From 4abbfeaa367a0703ad8d167d97f3ee1d7aecb7f1 Mon Sep 17 00:00:00 2001
From: Oliver Falk <oliver@linux-kernel.at>
Date: Mon, 8 Sep 2025 12:52:24 +0200
Subject: [PATCH] Handle next parameter on the token auth page to correctly
 redirect to the initiating page

---
 ivatar/ivataraccount/auth_views.py | 29 ++++++++++++++++++++++++++++-
 1 file changed, 28 insertions(+), 1 deletion(-)

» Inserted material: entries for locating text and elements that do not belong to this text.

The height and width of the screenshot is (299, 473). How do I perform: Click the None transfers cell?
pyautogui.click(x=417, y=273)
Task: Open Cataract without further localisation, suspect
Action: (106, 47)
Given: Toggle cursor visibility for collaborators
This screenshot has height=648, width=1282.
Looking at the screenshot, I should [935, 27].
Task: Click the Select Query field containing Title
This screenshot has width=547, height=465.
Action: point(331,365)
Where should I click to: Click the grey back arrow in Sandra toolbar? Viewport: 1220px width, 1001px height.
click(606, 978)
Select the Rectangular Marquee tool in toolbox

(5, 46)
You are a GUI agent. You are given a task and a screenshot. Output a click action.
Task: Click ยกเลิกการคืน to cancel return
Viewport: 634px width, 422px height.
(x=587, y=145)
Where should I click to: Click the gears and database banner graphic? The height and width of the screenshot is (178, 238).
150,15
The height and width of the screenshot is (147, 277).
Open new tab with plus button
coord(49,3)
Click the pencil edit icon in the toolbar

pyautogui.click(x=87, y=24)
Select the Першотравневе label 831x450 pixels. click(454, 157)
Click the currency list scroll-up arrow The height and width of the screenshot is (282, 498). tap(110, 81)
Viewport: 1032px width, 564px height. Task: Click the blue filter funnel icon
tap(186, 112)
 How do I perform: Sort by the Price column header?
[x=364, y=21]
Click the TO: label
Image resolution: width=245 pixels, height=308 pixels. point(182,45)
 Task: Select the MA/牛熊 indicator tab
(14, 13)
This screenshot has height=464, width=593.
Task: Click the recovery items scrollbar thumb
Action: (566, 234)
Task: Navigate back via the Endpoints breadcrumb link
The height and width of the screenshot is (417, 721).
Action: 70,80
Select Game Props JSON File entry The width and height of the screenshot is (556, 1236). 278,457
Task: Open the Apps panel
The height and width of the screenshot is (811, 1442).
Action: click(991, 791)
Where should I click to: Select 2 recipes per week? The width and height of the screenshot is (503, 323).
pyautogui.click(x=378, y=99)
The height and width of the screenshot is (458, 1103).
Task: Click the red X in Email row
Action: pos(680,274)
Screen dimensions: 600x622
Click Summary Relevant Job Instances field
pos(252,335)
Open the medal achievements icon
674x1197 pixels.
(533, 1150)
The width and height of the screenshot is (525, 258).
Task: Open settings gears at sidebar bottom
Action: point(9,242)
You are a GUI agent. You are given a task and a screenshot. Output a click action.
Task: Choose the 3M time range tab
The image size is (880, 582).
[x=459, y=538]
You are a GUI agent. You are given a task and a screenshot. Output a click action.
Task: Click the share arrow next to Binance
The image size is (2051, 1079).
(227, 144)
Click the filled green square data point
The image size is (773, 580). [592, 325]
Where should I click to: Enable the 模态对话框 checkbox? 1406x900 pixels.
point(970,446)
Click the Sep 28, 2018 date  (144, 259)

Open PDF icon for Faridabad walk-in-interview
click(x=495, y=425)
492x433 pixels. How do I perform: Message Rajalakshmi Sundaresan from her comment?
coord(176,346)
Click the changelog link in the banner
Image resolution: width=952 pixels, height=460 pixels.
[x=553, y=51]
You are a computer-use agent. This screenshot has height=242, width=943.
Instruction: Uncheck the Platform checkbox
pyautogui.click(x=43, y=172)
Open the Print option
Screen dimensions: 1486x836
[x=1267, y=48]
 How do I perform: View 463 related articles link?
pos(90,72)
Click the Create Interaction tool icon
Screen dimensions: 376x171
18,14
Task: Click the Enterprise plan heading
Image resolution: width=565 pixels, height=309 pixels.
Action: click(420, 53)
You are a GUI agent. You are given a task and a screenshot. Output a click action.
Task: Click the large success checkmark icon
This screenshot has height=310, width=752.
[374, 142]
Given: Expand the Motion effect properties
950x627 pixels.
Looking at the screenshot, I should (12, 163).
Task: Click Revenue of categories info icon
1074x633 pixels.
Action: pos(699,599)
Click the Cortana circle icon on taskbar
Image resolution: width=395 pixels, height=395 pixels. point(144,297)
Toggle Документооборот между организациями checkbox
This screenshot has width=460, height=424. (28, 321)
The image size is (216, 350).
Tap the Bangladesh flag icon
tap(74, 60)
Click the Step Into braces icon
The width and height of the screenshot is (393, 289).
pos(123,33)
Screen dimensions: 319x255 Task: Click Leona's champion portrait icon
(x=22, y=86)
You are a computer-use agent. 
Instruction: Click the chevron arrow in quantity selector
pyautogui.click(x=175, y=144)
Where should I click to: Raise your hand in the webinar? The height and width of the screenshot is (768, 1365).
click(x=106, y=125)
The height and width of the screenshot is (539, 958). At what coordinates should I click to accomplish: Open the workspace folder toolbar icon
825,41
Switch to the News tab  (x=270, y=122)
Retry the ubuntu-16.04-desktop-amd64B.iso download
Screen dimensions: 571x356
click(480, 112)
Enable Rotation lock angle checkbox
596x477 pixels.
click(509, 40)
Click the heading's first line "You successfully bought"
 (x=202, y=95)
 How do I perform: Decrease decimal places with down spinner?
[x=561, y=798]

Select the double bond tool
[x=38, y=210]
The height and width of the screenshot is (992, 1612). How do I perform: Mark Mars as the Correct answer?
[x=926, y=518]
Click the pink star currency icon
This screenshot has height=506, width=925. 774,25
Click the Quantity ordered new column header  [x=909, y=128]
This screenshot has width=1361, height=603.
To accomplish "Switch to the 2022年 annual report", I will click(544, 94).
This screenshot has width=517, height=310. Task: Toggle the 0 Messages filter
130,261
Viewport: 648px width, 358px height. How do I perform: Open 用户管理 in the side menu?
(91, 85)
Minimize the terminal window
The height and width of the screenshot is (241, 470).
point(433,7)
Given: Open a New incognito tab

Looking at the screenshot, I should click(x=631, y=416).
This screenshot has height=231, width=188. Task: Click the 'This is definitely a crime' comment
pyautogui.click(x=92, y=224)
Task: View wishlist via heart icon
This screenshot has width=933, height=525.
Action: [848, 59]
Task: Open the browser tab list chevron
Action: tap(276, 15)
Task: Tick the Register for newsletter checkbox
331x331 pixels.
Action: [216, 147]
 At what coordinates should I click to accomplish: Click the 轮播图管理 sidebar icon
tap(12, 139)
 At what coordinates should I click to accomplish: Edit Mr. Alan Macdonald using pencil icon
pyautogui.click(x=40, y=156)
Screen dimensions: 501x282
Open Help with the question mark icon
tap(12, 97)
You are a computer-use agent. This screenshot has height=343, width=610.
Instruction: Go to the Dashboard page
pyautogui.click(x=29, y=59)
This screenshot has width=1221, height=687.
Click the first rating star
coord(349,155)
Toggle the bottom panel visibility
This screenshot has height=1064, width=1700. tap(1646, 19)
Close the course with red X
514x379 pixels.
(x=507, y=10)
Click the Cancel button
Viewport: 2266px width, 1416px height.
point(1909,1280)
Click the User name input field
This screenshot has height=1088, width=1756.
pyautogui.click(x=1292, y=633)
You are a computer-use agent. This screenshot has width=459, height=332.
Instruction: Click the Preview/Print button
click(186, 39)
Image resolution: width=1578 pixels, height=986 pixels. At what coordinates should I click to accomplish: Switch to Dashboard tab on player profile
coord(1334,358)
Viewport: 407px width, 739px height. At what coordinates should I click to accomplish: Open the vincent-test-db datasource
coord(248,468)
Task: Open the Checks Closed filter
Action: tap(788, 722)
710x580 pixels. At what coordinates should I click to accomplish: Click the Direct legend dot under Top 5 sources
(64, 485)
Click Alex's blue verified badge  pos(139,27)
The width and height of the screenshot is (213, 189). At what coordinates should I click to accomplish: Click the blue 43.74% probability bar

diff --git a/ivatar/ivataraccount/auth_views.py b/ivatar/ivataraccount/auth_views.py
index b6c8663..45278e9 100644
--- a/ivatar/ivataraccount/auth_views.py
+++ b/ivatar/ivataraccount/auth_views.py
@@ -7,6 +7,7 @@ import secrets
 from typing import Optional
 from django.views.generic.base import View
 from django.http import JsonResponse, HttpRequest, HttpResponseRedirect
+from urllib.parse import urlencode, urlparse, urlunparse, parse_qs, quote
 from ipware import get_client_ip
 
 from .auth_models import AuthToken, BruteForceAttempt
@@ -29,7 +30,9 @@ class ExternalAuthView(View):
         if not request.user.is_authenticated:
             # Redirect to login page with next parameter
             current_path = request.get_full_path()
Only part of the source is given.